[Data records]
-=-=-=-=-

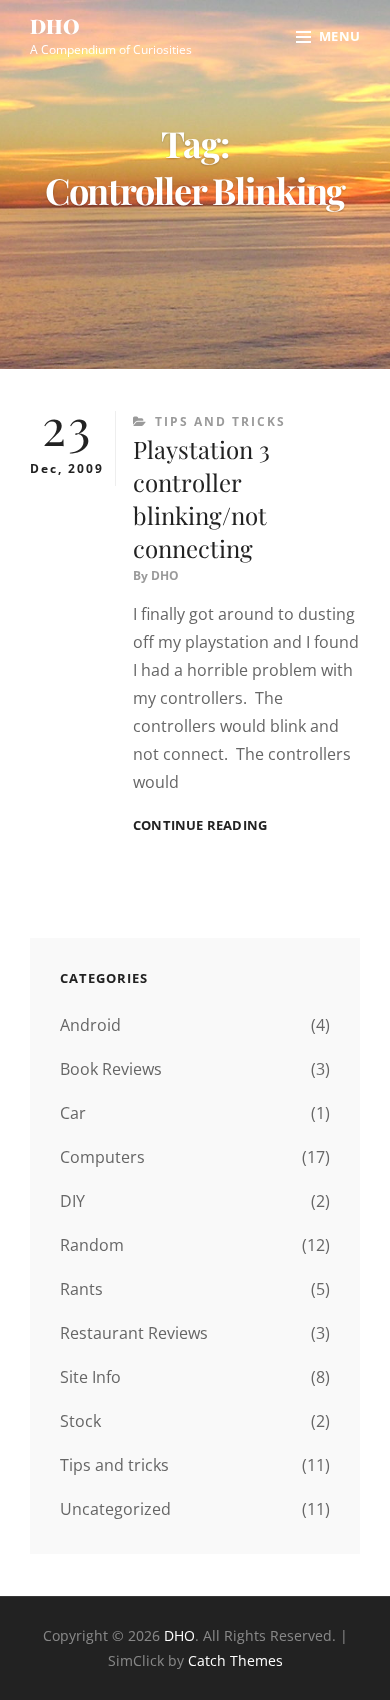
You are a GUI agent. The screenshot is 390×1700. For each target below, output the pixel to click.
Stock (80, 1421)
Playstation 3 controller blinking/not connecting (201, 498)
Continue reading (200, 825)
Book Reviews (111, 1069)
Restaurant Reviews (134, 1333)
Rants (81, 1289)
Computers (102, 1157)
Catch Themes (235, 1660)
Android (90, 1025)
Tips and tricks (220, 421)
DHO (55, 25)
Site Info (90, 1377)
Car (73, 1113)
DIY (72, 1201)
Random (92, 1245)
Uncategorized (115, 1509)
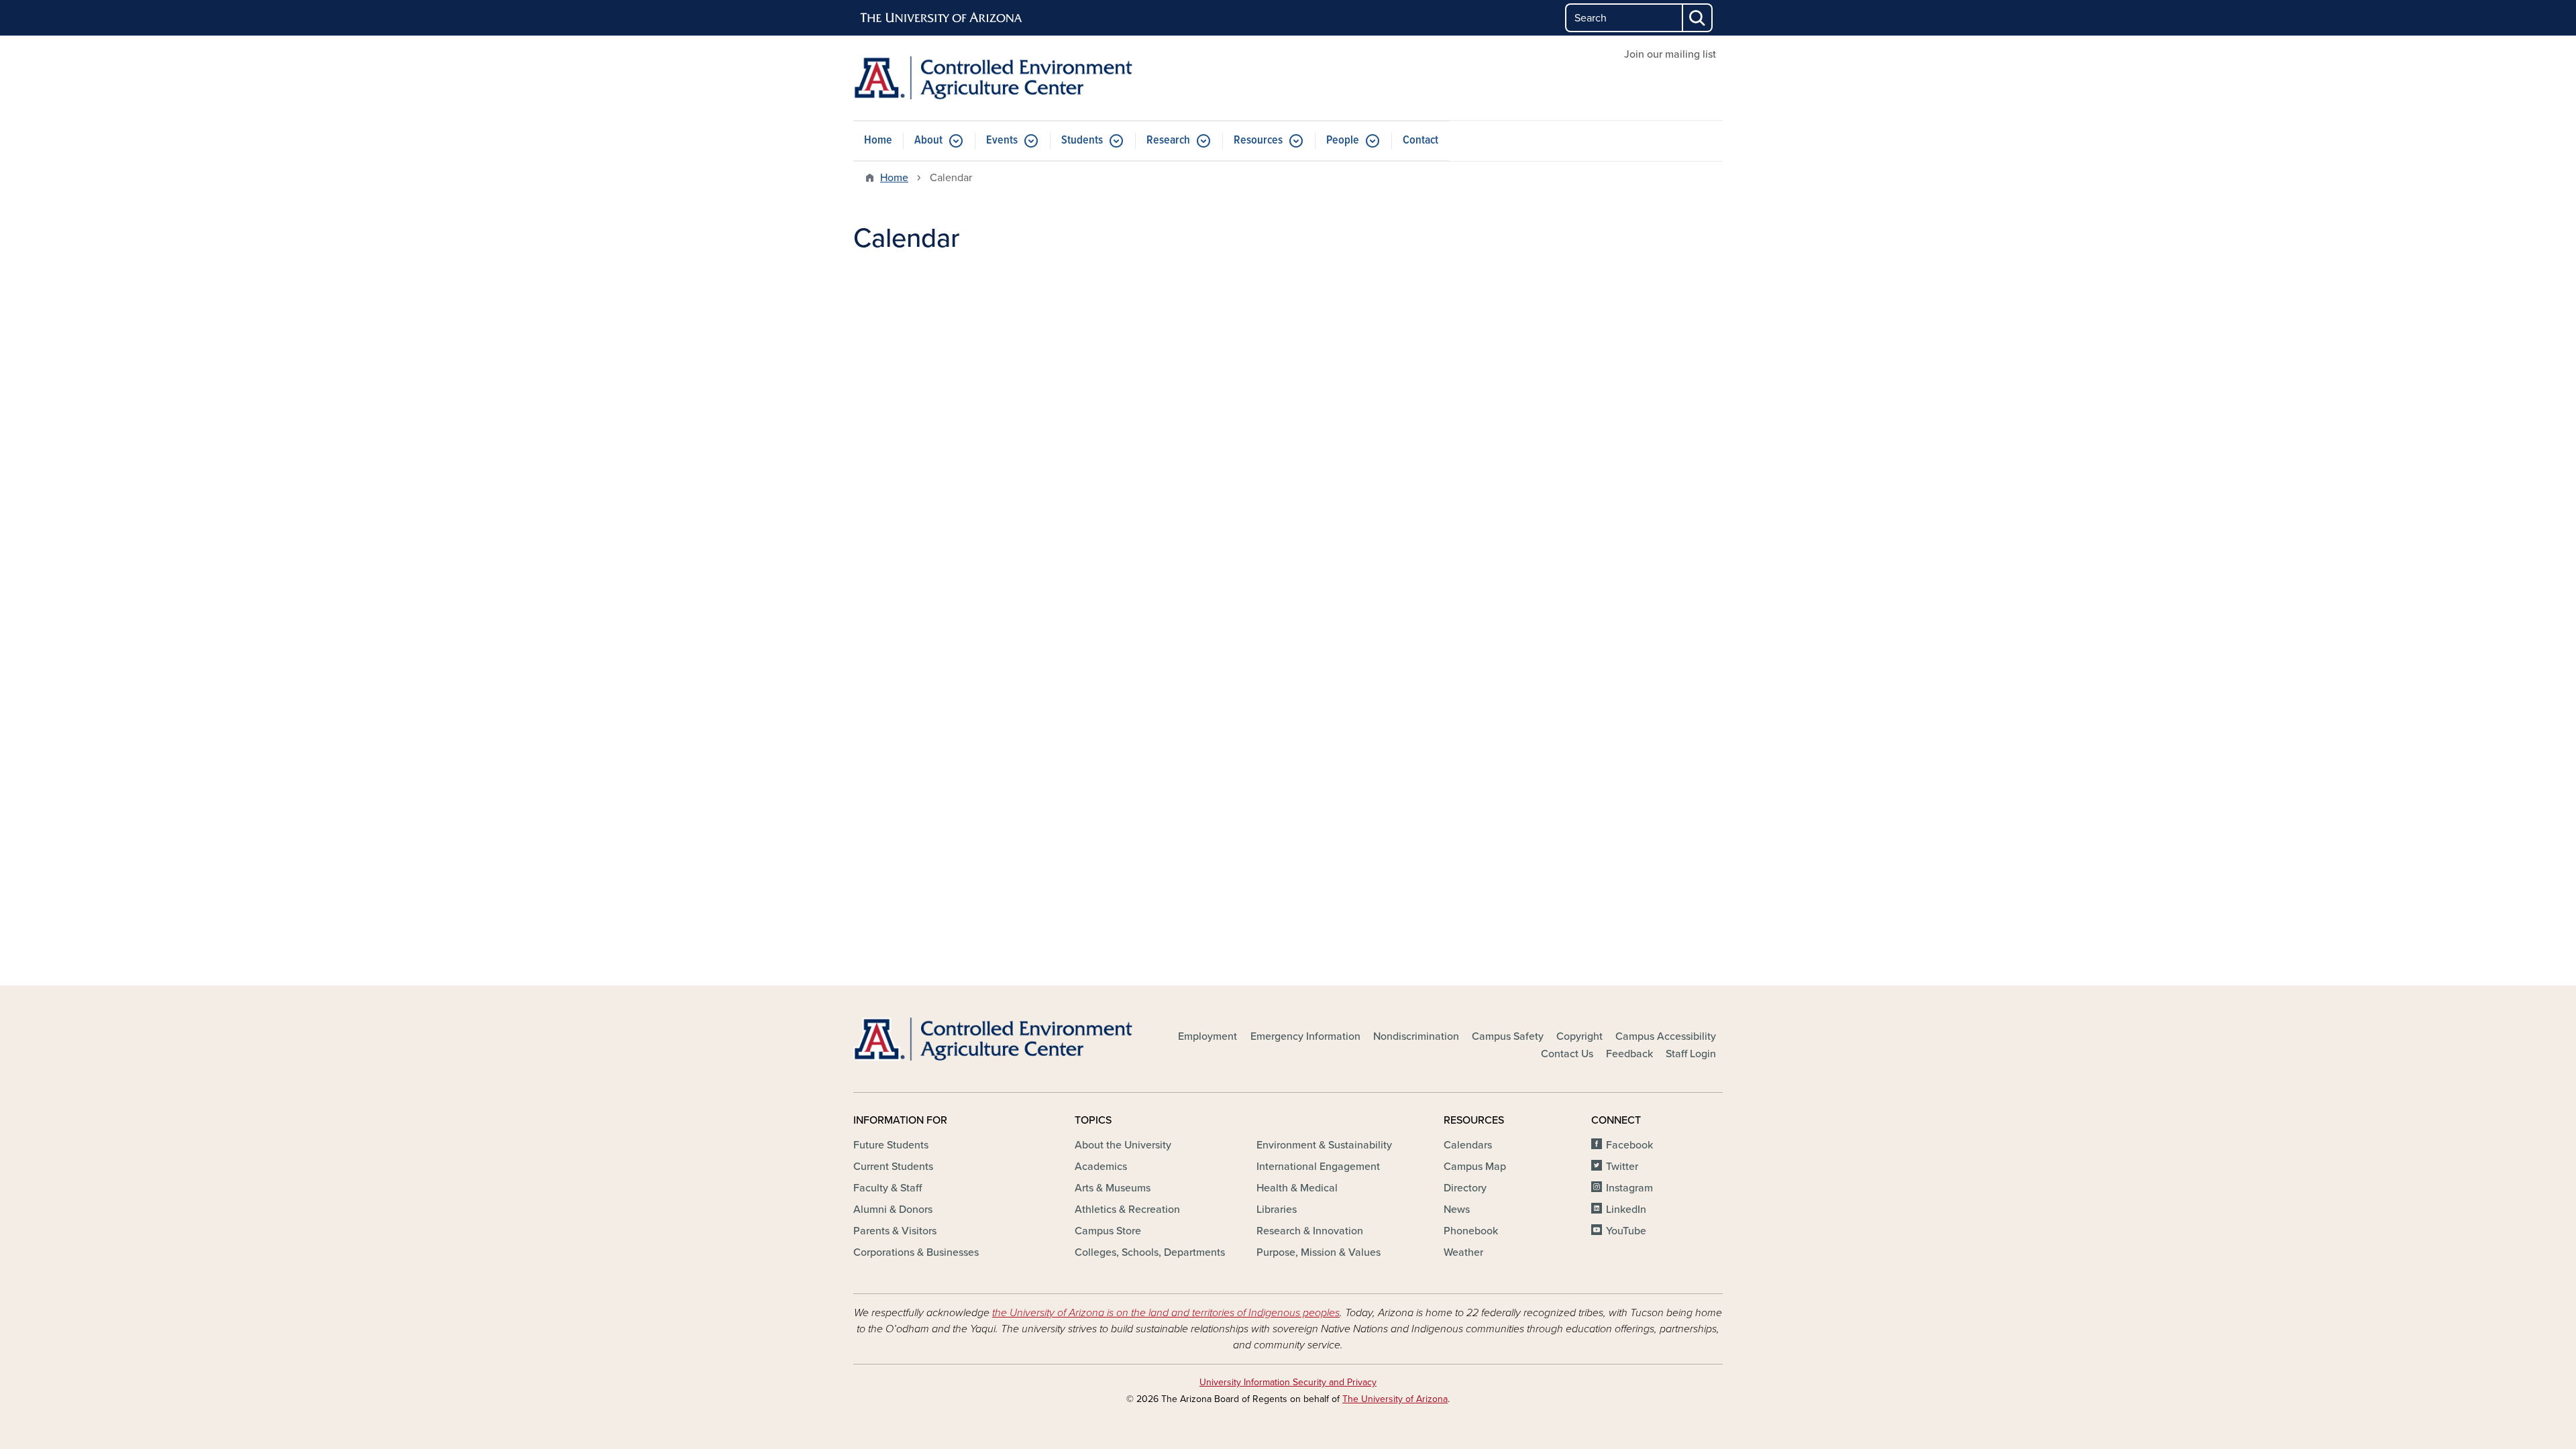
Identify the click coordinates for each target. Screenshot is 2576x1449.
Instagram (1629, 1188)
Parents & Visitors (894, 1231)
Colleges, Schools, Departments (1150, 1252)
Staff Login (1691, 1054)
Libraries (1276, 1209)
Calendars (1468, 1145)
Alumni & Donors (892, 1209)
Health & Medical (1297, 1188)
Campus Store (1108, 1231)
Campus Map (1475, 1166)
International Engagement (1318, 1166)
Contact (1420, 140)
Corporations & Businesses (916, 1252)
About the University (1123, 1145)
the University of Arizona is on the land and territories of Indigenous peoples (1166, 1313)
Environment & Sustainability (1324, 1145)
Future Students (890, 1145)
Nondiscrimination (1416, 1036)
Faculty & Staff (887, 1188)
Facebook (1629, 1145)
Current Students (893, 1166)
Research (1168, 140)
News (1457, 1209)
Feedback (1629, 1054)
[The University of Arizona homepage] (941, 18)
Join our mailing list (1670, 54)
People (1342, 140)
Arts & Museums (1112, 1188)
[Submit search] (1698, 17)
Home (878, 140)
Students (1082, 140)
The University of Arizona (1395, 1399)
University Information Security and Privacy (1288, 1382)
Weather (1463, 1252)
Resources (1258, 140)
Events (1002, 140)
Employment (1207, 1036)
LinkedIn (1626, 1209)
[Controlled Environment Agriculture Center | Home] (992, 77)
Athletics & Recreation (1127, 1209)
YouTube (1626, 1231)
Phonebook (1471, 1231)
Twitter (1622, 1166)
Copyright (1579, 1036)
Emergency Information (1305, 1036)
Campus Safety (1508, 1036)
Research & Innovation (1309, 1231)
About (928, 140)
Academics (1101, 1166)
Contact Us (1567, 1054)
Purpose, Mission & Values (1318, 1252)
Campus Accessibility (1665, 1036)
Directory (1465, 1188)
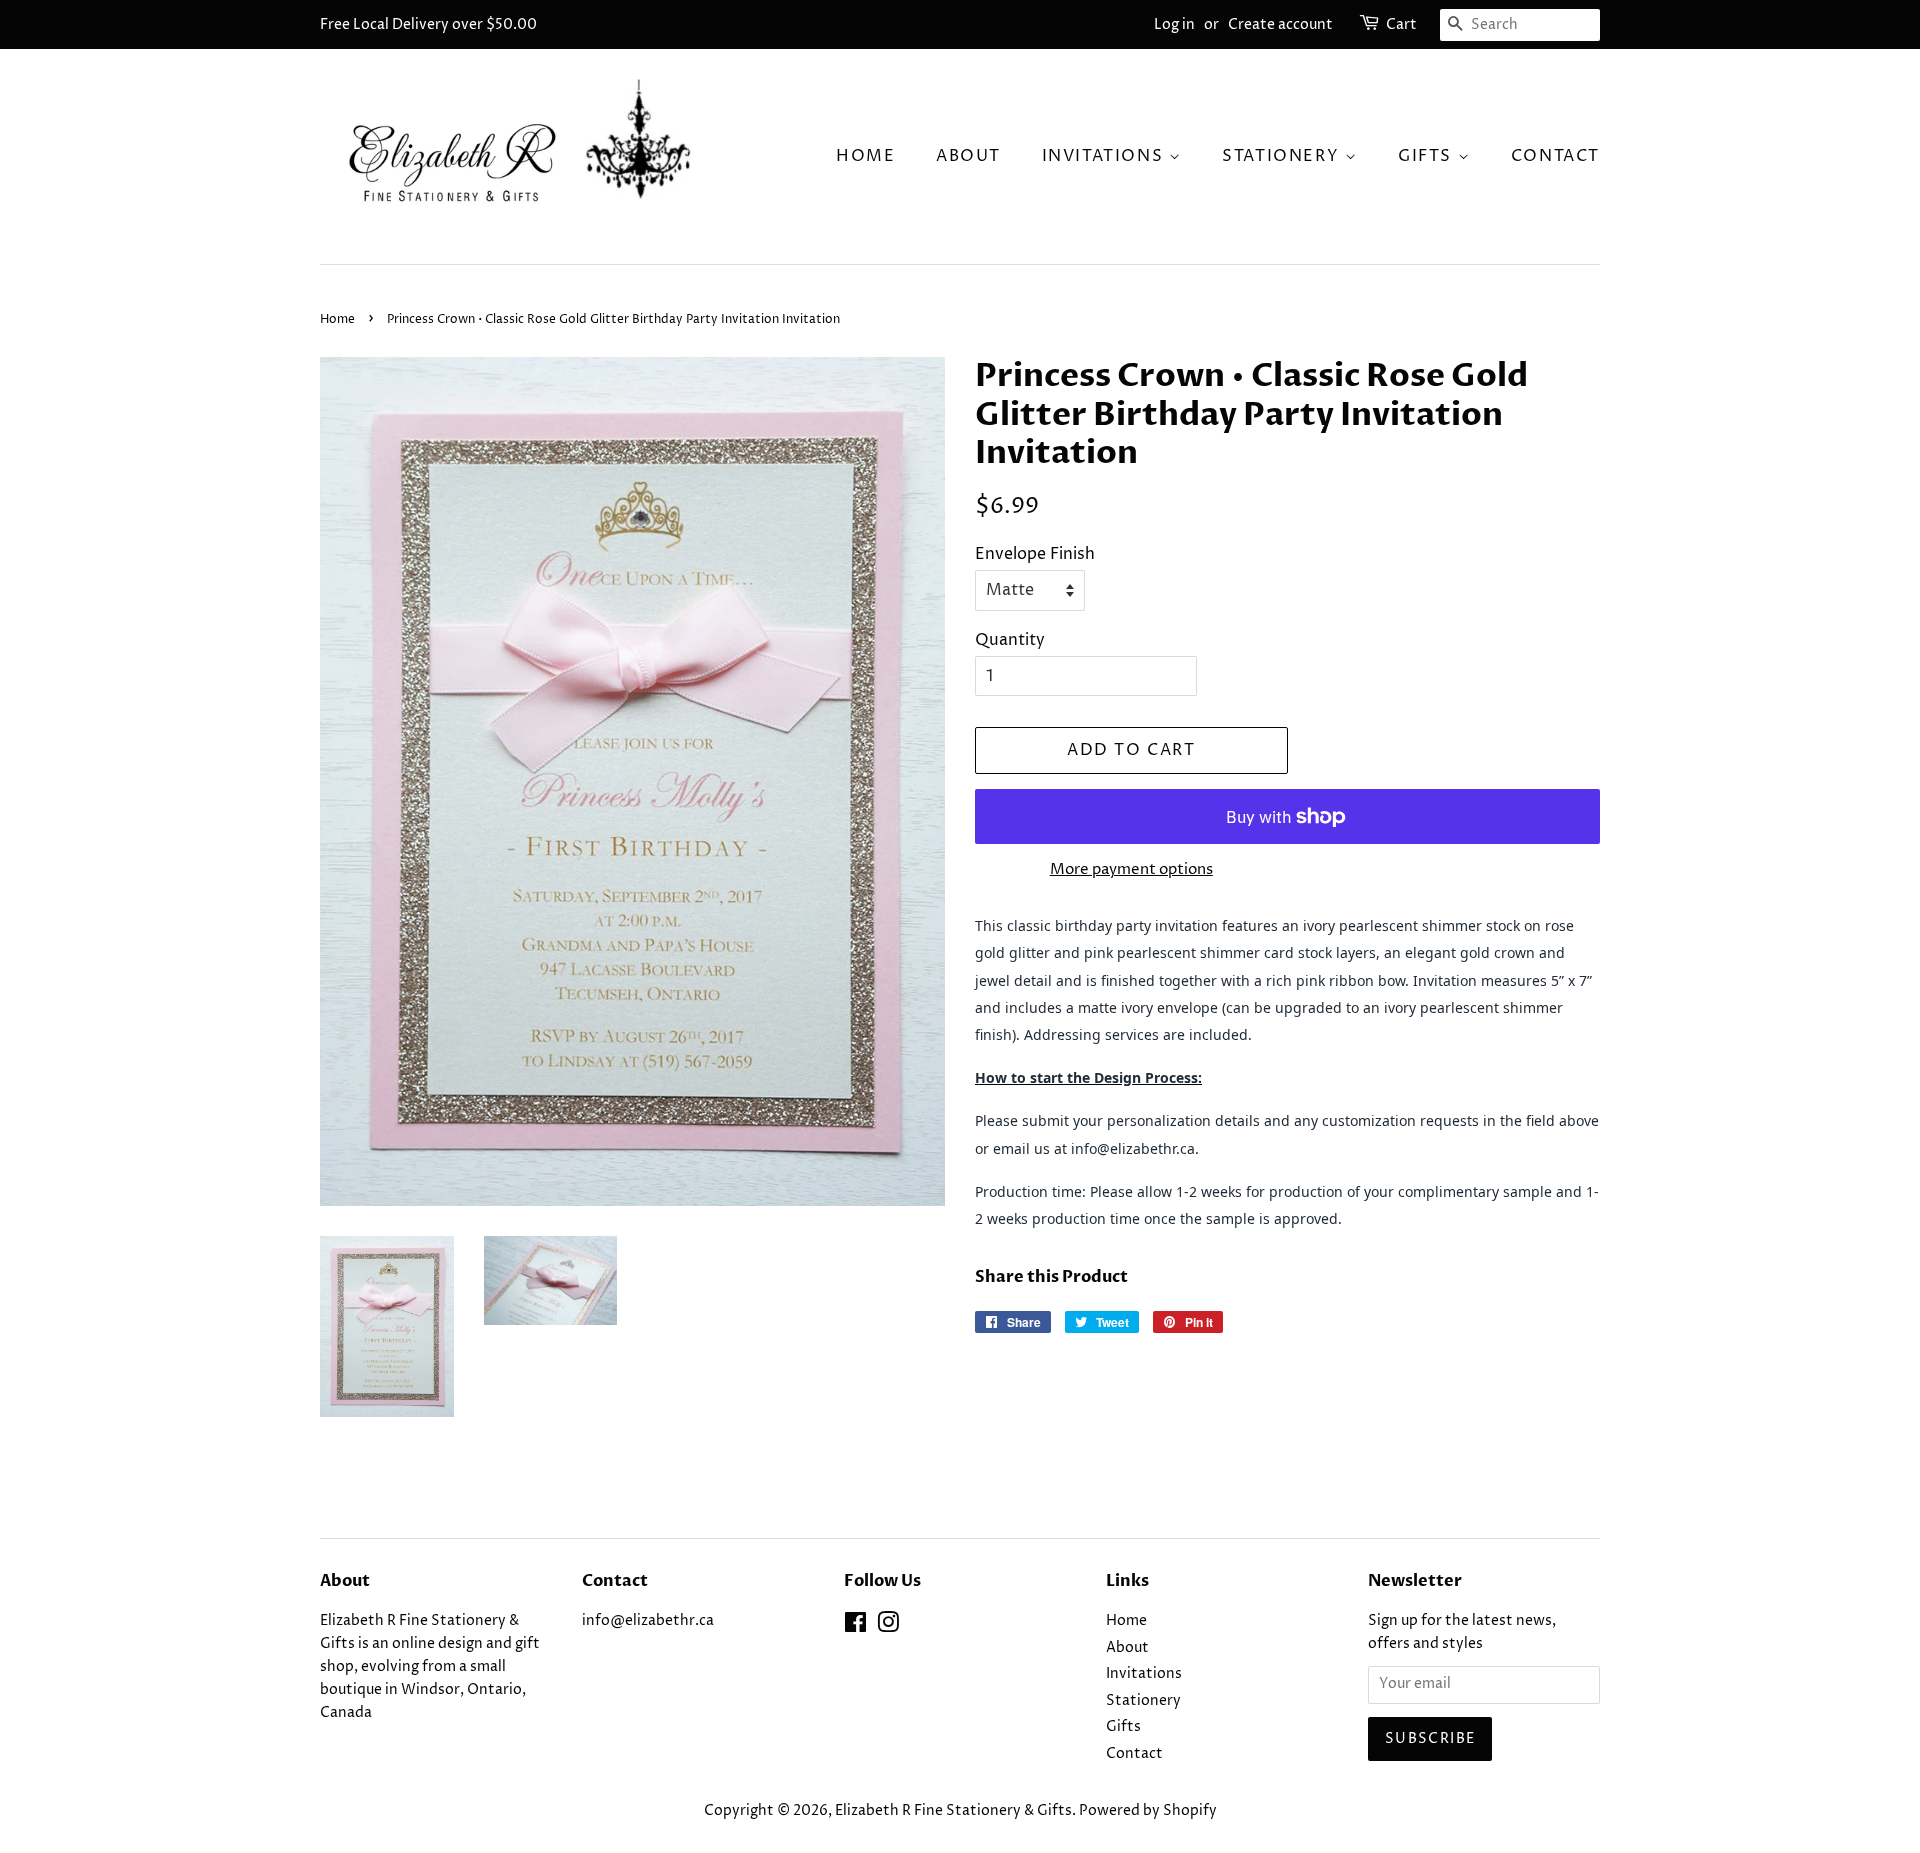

-=-=-=-=-

→ **Your objective**
Across the entries above, find the lines with the string "University" and copy them.

→ **Your response**
About the University (1123, 1145)
the University of Arizona is on the land and territories of Indigenous peoples (1166, 1313)
[The University of Arizona homepage] (941, 18)
The University of Arizona (1395, 1399)
University Information Security and Privacy (1288, 1382)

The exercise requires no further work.